Sadly, over the years I have had many conversations with people who have had the latter experience--and it is always painful to hear them talk about the choices they made after the fact, wishing they had just called me a little sooner so that their outcome could have been so much better. 

Because this is a process that I help people through on a daily basis, I would like to share a few important tips to consider if you are embarking on a home renovation, so that it can be a productive, satisfying  journey with a fabulous result, and NOT an anxiety-producing snafu resembling bad reality tv.

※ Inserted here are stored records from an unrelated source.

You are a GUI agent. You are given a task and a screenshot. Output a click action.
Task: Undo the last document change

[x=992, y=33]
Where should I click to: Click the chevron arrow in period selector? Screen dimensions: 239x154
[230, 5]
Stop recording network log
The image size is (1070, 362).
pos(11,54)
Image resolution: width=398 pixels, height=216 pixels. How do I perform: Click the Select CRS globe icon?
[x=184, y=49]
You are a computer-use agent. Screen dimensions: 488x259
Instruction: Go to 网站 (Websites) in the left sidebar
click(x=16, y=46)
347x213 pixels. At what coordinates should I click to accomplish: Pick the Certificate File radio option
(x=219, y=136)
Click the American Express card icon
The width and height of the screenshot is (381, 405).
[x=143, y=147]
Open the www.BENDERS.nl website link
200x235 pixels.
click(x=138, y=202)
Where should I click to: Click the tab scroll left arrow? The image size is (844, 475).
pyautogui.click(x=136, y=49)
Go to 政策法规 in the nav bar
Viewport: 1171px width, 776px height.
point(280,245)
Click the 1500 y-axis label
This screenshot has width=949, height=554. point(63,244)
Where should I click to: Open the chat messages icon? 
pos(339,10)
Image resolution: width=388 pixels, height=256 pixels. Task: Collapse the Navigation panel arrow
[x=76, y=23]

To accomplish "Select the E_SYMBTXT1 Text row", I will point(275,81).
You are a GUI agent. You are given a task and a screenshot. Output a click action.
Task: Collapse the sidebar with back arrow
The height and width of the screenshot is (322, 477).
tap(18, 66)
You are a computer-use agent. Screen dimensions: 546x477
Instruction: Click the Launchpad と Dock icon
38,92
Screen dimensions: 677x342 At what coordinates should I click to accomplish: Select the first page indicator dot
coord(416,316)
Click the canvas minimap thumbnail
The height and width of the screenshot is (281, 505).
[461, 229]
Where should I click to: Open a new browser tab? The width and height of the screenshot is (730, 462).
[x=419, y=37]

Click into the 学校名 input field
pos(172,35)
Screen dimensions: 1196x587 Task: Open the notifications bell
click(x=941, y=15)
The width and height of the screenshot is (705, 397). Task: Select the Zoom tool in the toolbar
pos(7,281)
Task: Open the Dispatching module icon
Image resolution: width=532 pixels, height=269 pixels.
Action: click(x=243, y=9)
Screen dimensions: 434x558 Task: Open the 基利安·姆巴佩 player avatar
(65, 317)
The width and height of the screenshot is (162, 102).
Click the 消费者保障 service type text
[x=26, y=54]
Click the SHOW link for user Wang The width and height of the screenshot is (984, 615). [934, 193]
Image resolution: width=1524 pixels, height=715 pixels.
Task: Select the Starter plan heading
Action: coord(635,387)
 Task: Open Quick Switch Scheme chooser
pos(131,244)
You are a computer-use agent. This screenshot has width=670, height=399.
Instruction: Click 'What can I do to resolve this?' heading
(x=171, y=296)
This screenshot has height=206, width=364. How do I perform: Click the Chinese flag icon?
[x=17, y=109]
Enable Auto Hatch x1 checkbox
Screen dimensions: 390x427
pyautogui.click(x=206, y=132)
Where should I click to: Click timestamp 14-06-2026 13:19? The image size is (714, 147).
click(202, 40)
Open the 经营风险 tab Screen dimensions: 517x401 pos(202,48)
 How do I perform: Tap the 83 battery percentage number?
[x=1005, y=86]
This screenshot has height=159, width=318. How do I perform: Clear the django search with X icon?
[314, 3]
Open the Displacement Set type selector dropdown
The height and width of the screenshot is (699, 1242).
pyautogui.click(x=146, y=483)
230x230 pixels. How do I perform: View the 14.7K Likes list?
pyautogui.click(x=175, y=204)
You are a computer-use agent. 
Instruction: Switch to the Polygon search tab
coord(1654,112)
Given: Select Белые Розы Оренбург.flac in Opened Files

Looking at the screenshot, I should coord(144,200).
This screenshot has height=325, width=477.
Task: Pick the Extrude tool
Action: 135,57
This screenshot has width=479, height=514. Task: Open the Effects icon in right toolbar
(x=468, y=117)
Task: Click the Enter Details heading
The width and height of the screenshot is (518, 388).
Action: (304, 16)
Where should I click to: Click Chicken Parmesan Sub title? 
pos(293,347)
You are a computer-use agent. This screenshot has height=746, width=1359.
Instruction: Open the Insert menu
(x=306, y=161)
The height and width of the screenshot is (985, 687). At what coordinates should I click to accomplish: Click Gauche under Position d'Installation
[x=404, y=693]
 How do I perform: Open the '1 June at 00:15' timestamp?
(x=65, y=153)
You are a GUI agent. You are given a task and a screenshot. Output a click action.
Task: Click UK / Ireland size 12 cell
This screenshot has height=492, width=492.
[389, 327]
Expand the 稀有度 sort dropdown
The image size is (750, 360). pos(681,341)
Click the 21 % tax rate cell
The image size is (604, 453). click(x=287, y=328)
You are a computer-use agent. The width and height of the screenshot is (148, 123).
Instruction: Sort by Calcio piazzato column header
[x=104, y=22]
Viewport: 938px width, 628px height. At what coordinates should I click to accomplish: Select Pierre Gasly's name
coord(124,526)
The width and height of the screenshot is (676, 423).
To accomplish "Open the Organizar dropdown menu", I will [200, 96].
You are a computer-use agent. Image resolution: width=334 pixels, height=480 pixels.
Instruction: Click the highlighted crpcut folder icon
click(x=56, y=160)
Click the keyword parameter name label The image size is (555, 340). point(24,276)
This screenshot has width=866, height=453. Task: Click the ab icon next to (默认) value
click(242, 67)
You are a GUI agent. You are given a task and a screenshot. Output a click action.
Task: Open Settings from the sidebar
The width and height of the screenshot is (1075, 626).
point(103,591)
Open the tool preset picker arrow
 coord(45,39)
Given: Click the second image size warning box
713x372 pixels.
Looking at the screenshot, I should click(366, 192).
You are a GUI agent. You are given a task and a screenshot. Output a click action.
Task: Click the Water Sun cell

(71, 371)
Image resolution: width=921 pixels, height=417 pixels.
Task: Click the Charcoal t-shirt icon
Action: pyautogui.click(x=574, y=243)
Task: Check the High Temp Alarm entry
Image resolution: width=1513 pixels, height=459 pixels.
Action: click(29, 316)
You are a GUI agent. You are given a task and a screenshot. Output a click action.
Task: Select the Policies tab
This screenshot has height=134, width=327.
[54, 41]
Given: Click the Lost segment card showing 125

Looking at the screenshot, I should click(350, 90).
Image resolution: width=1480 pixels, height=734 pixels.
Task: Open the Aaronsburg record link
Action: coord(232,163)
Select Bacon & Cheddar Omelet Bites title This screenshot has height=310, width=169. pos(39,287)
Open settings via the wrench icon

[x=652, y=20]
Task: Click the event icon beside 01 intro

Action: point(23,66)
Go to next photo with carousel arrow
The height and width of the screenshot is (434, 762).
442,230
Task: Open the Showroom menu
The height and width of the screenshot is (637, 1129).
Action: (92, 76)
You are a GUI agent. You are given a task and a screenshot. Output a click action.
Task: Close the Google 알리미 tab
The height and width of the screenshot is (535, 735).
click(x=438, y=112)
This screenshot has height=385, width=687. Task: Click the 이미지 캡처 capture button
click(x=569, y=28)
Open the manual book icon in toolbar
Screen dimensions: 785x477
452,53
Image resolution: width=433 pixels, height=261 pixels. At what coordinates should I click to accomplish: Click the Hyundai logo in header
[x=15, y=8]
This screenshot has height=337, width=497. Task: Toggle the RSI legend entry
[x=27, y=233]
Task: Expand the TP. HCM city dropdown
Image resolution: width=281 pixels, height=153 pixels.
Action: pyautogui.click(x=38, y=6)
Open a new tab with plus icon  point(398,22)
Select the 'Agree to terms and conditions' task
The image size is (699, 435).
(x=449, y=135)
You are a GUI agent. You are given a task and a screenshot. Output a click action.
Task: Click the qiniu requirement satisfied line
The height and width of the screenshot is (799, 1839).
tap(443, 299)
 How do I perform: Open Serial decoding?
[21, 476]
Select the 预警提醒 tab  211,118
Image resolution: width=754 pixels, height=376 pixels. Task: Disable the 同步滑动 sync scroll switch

Here are some of the most important things to remember:

  1. Hire a Contractor Carefully: This person is going to be an intimate part of your life for a few days, a few weeks, or perhaps even a few months, and the effects that they can have on your life can be far-reaching, long after the project is wrapped up.  Check their references, ask to see pictures of their previous work, make sure that they are insured, and make sure you feel confident and comfortable communicating with them.  You will have a lot of questions to which they should willingly  and promptly give you straightforward answers.
  2. Get It In Writing: Before a hammer can be swung, the scope of the whole project and its costs should be clearly outlined in a proposal/contract written by your contractor. Sure, there still can be things that are added or changed as the project goes forward (I pretty much guarantee there will be), but you should have it in black and white at the start what they said they would do for you, and at what price.
  3. Do This For Yourself, Not for Aunt Sally Who is Visiting Next Month: While an upcoming event is often the impetus to start a project around the house, it is important to take the long view on whatever changes you are going to make. Don't be hasty and pick materials just because they are on hand, or because it will enable you to fit nicely into a contractor's schedule. The ones you really want may take weeks to arrive, and you should wait for them.  Your goal here is a space that you will love for years or decades to come. Don't settle for an outcome that you will feel so-so about just to meet a self-imposed deadline or to have it finished a couple of weeks sooner.
  4. Examine Your Expectations: Even if your contractor promises you that the whole thing will be easily completed inside of two weeks, are you okay with it if it isn't?  Even the most reputable tradesmen come up against things that are unexpected, outside of their control, and that delay progress. If your schedule doesn't allow for that, wait to start the project.  Also, make your best effort to get your head around the fact that your house will be very different for a while. Even with the work area sealed off, there will be clouds of dust settling into a fine film on flat surfaces, hours of loud compressors humming, and groups of men coming through the door very early in the morning (at an hour when normally you may still be in your underwear).

This all may seem overwhelming, but take heart--when done carefully, intentionally, and when executed by skilled hands, your new space is sure to be wonderful and very worth all the hard work and expense!